Data:
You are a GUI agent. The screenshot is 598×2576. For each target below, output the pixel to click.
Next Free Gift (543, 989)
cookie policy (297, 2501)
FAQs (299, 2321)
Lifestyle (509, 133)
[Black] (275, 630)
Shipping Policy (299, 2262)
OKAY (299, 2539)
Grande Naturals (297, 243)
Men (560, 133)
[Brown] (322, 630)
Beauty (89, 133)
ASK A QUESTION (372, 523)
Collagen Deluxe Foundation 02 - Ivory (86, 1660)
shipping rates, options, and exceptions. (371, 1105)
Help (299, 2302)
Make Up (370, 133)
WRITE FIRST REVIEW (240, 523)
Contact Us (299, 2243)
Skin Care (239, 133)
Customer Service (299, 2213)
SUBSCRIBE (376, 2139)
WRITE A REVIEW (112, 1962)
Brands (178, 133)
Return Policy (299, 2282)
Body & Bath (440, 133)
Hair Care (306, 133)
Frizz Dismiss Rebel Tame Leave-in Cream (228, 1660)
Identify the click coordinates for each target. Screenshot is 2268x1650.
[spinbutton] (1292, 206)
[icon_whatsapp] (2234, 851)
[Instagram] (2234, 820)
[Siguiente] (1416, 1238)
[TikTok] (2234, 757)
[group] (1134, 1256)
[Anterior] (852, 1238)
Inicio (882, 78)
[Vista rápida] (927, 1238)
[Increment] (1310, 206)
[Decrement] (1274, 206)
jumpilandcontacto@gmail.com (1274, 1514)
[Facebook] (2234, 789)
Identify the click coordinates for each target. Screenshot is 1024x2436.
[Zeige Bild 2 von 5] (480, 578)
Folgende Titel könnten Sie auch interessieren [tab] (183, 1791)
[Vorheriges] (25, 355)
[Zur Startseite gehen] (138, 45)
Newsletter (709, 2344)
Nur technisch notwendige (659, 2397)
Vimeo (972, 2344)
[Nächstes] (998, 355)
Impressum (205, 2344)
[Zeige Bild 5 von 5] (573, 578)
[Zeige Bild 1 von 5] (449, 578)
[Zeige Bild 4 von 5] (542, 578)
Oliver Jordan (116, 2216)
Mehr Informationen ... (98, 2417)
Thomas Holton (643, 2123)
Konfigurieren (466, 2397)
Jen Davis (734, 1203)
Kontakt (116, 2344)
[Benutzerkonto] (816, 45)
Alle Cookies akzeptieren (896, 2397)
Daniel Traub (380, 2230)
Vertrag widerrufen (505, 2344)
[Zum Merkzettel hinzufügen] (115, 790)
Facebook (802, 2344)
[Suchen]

Description of the task: The lines needed are those in the data above that hold the string "coordinates"; copy each of them.

Reply to the task:
Identify the click coordinates for each target. Screenshot is 2268x1650.
Identify the click coordinates for each target. Screenshot is 1024x2436.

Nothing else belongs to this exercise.